Big Society - a critical reappraisal
Monday 12th December 2011 - NCVO, London
Part of a joint series of policy seminars by the Economic and Social Research Council and TSRC.
This seminar was co-hosted by the National Council for Voluntary Organisations
Podcasts of speakers and panel members
Prof. Pete Alcock, Director, Third Sector Research Centre
Prof Anne Power, LSE
Anna Coote, Head of Social Policy, NEF
Jeremy Vincent, DCLG
Matthew Taylor, Chief Executive, RSA
Karl Wilding, Head of Policy, Research and Forsight, NCVO (speaking notes, PDF)
The Big Society: new direction or empty space?, Professor Pete Alcock, TSRC
Big Society in action: how does the co-operative instinct emerge in low income communities, Professor Anne Power, LSE
Twitter reach and themes report (PDF, 804KB)
Tweets and chat about academic presentations
Tweets and chat about the panel discussion
This seminar built on a previous event entitled Big Society Evidence Seminar which was jointly organised by TSRC and NCVO in October 2010. The previous seminar explored the evidence base for three key areas of the Big Society agenda (participation, service delivery and funding) and this seminar aim to undertake a critical reappraisal of the Big Society.
This seminar looked at the Coalition Government and the Big Society policy agenda. It aimed to review the impact of Big Society politics and policies eighteen months on from the 2010 election - in particular focusing upon the implications of the Big Society for third sector practice and the relationships between third sector organisations and the state.
Research and policy questions:
- What have been the main features of the Big Society policy agenda, and to what extent does this provide a new policy context for the third sector?
- How are the new policy programmes being implemented?
- What is the evidence from research and practice about the impact of policy change?
- What are the major remaining policy challenges?
This seminar was the first in a series of joint seminars by the Economic and Social Research Council and TSRC, focusing on various issues of relevance to civil society.
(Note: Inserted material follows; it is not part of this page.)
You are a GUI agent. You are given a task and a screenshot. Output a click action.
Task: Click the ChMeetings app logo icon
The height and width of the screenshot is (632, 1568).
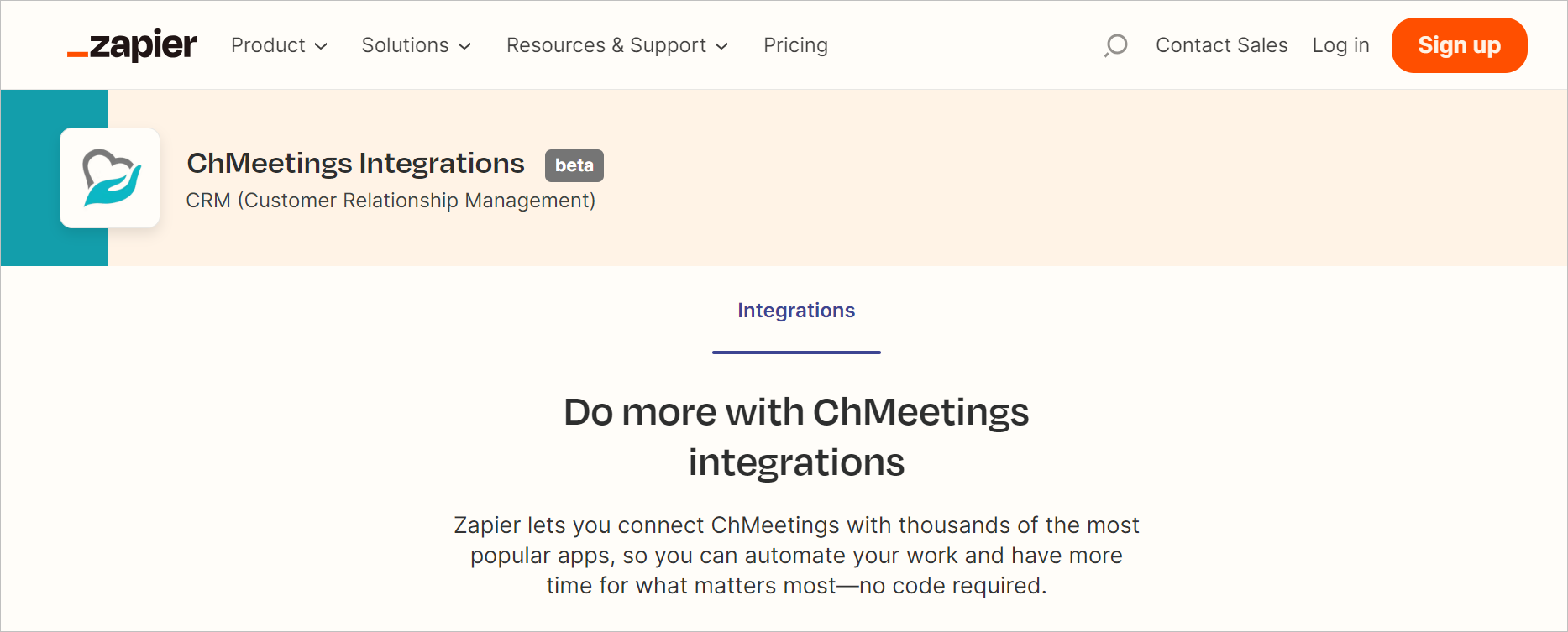coord(110,178)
The next, focusing on service delivery by the third sector, will take place on 8 March 2011. More details will be made available soon.
The aim of these seminars is to encourage an exchange of knowledge and ideas between academic research and policy and practice, helping to ensure that research findings on the sector are disseminated, applied and acted upon amongst a range of organisations within the sector. Furthermore, the seminars aim to encourage the utilisation of research by policy makers in central and local government.